Millions of people are looking forward to the first bilateral meeting between Indian PM Modi and US President Donald Trump. Generally, such meetings are dominated by business, trade, security, terrorism, and co-operation. One issue which is getting plenty of coverage and attention is the most expensive Earth-imaging satellite, NISAR, that is being jointly developed by ISRO and NASA.
Many believe that since the satellite is about earth imaging, the NASA–ISRO satellite hangs in balance since the US administration led by Trump had recently pulled out of the Paris Agreement on Climate Change. Climate change is one issue where India and America differ extensively and would make for an important point of discussion between Trump and Modi. The Indian PM has been vocal about Climate Change, and recently in Russia reaffirmed India‘s commitment to stand by the Paris treaty. On the other hand, Trump is not only an avid Climate Change denier but had come down harshly on India, China, Russia and others, calling them freeloaders even as the US pays billions.
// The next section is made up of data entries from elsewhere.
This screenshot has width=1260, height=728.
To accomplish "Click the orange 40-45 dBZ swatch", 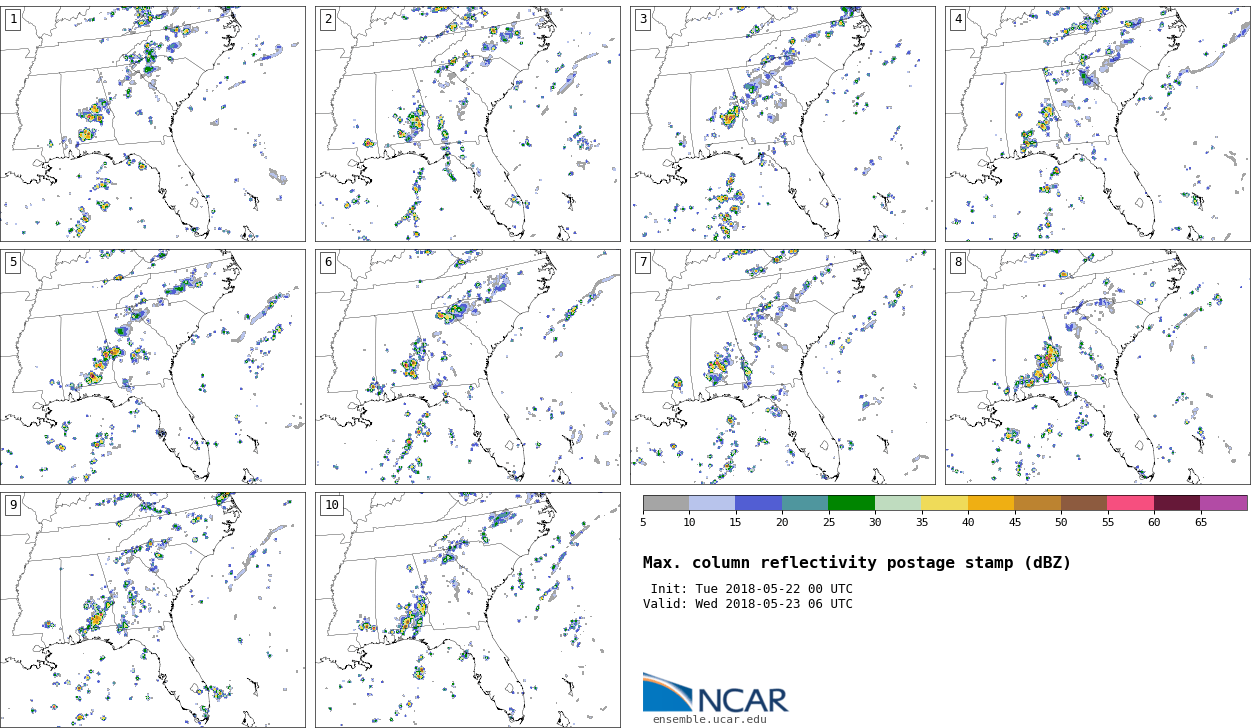I will (x=991, y=503).
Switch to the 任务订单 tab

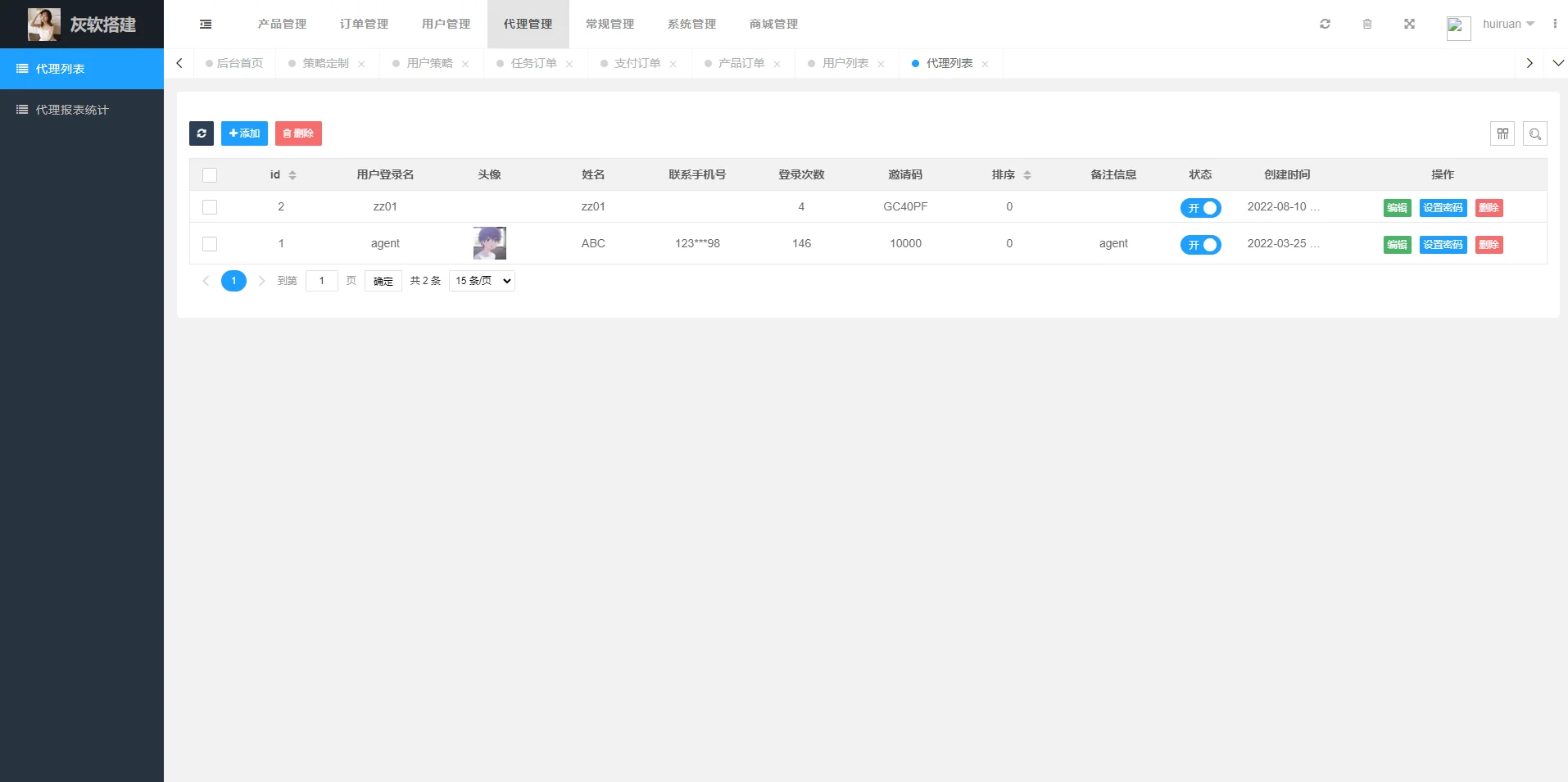click(x=533, y=63)
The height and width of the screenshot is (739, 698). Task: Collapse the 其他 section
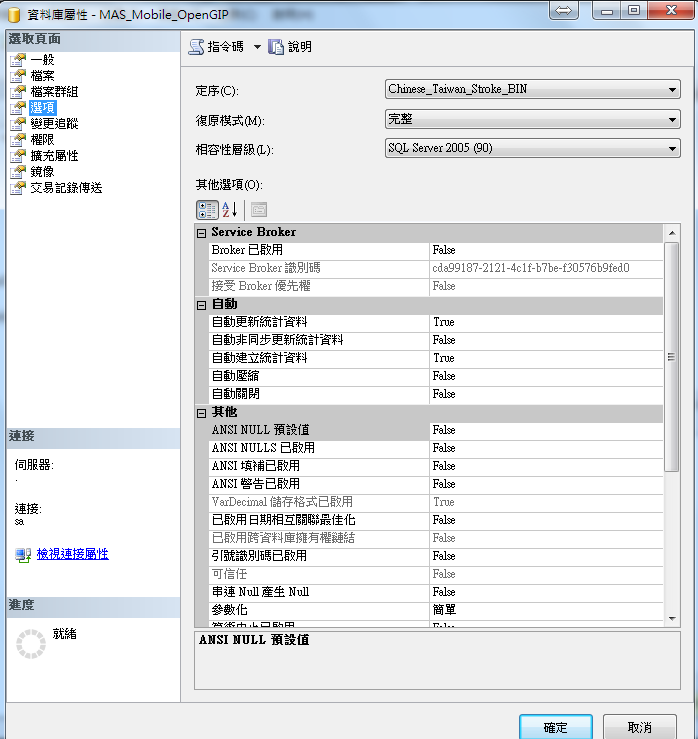click(x=201, y=413)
However, NASA–ISRO satellite, or NISAR, is not just limited to Climate Change. A remote sensing industry expert told Geospatial World that monitoring Climate Change would be a very, very small part of the activities that NISAR would do. Data collected by NISAR will be a reliable source for proactive planning for disasters and will have a store of pre-disaster images available to rapidly and unambiguously understand what transpired in the disaster. It will lead to the development of actionable applications that could inform the government for consideration of future operational missions. Water resource monitoring, infrastructure monitoring, agricultural monitoring and other value-added applications will also be revolutionized by access to these data.
What is NISAR?
NISAR stands for NASA–ISRO Synthetic Aperture Radar [SAR]. It’s a dedicated mission of NASA AND ISRO optimized for studying hazards and global environmental change. According to Dr. Paul Rosen of Jet Propulsion Laboratory, USA, NISAR is a dual frequency L and S-band SAR mission which will Map the earth every 12 days from two directions.
WATCH: NASA-ISRO joint project to study earthquakes
According to Dr. Paul Rosen of JPL, “The primary objectives of this satellite are cryosphere studying, ice sheets, climate and its variability, deforestation, volcanic eruptions and earthquake detection. It’s very broad, from agriculture to disaster response to coastal processes to ocean wind and almost anything that you can use with fast, time series radar.”
The satellite uses an advanced radar to provide an unprecedented, detailed view of Earth. It is designed to observe and take measurements of the planet’s some of the most complex processes, including ecosystem disturbances, ice-sheet collapse, and natural hazards such as earthquakes, tsunamis, volcanoes, and landslides.
In fact, Speaking to Geospatial World last year, Charles F. Bolden, then NASA Chief, had categorically stated, ”The primary focus of the satellite would be to detect changes in earth’s crust. We are looking for hints at earthquake detection that will help us save lots of lives and money.”
WATCH: NISAR will set standards for future collaborations between NASA and ISRO
ISRO Chief AS Kiran Kumar had concurred that NISAR will also help us provide input on biomass estimation, soil moisture, and glaciers. It will also provide information about surface deformation on the earth surface and that can go to the very high accuracy of up to few centimeters. It means changes in the surface of the earth can be monitored and since this can be done at a very regular interval, this will be able to provide an extremely good database for R&D in earthquake and earthquake precursor generation and monitoring related activities.
NISAR will add a tremendous new data set to create new and greatly improve upon existing applications. By frequently and regularly sampling some of the world’s most hazard-prone areas, these data will be more than a rich source of information to guide the development of applications and their associated scientific studies.
ISRO has already roped in many academic institutions to study the data collected by NISAR and come up with a utilization plan.